In view of what I have just outlined, the truly surprising fact is that the Romans are seldom mentioned in the gospels. The actual word "Roman" is used just once in the four gospels and the Romans are mentioned in just three contexts: first in the nativity story with the reference to the census, second in Jesus's cure of the centurion's child and finally in the events surrounding the arrest, trial and execution of Jesus. There is an excellent reason for this lack of reference that we will examine a little later.


Let us now look ahead in time to Palm Sunday. Jesus, together with his Galilean disciples, enters Jerusalem in precisely the manner foretold in the ancient scriptures. Some scholars are convinced that this entry was timed deliberately to coincide with the entry of Pontius Pilate and a cohort of troops moving up from Caesarea as they did each year at this time. There Jesus is greeted by the joyous population who acclaim him as the messiah.

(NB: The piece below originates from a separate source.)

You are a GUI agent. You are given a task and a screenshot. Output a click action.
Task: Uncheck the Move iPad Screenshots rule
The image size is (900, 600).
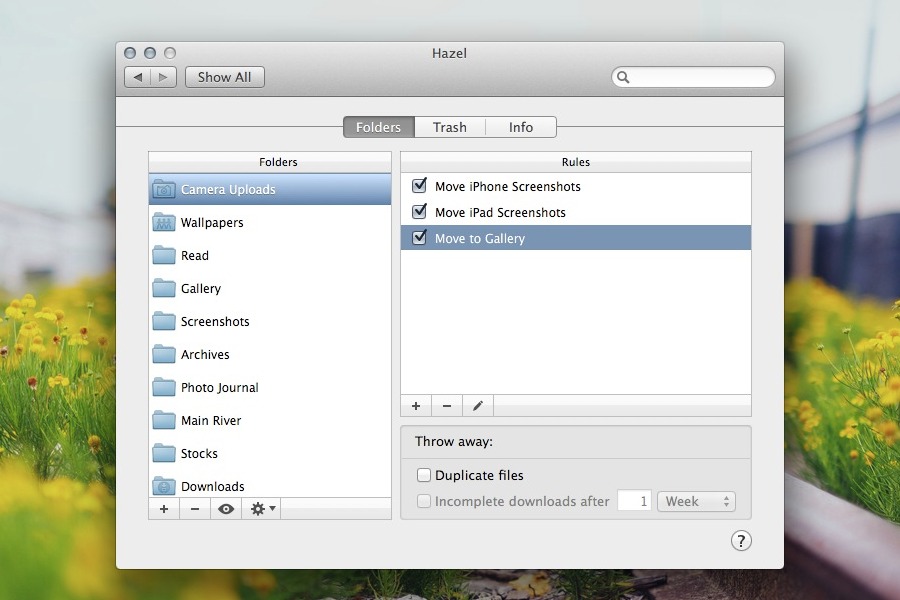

I am not completely convinced that Jesus ever claimed the title of messiah for himself, but his disciples and the gospel writers certainly did. Before we can proceed further, I must pause to examine the meaning of the word "messiah" itself.


Messiah means literally "anointed one" and was the common way in which the Jews referred to kings of the dynasty of David. "Anointed" refers of course to the method of coronation of the Jewish kings. It translated into the Greek as "Christos". The Jews regarded themselves as a "theocracy"... a kingdom ruled by God. The Jews also envisaged a (metaphorical) throne room in which there were three thrones. God occupied the central throne. At "the right hand of God" was the throne of the "king messiah" who was the reigning king of the house and family of David. At "the left hand of God" was the throne of the "priest messiah" who was the high priest of the house and family of Zadok. Ideally there were always two messiahs who were known collectively as the "sons of God". All these terms, "messiah", "kingdom of God", "at the right hand of God" and "son of God" were political rather than religious statements. It was a later generation of gentile Christians who re-interpreted these phrases in a very different religious sense. Both before and after the death of Jesus the early Christians, who were, after all, practicing Jews, understood these terms in their traditional sense. Jesus in claiming to be the messiah had not committed any blasphemy... there was no religious crime that the high priest could legitimately charge him with. That is why they went to the Romans to do the job.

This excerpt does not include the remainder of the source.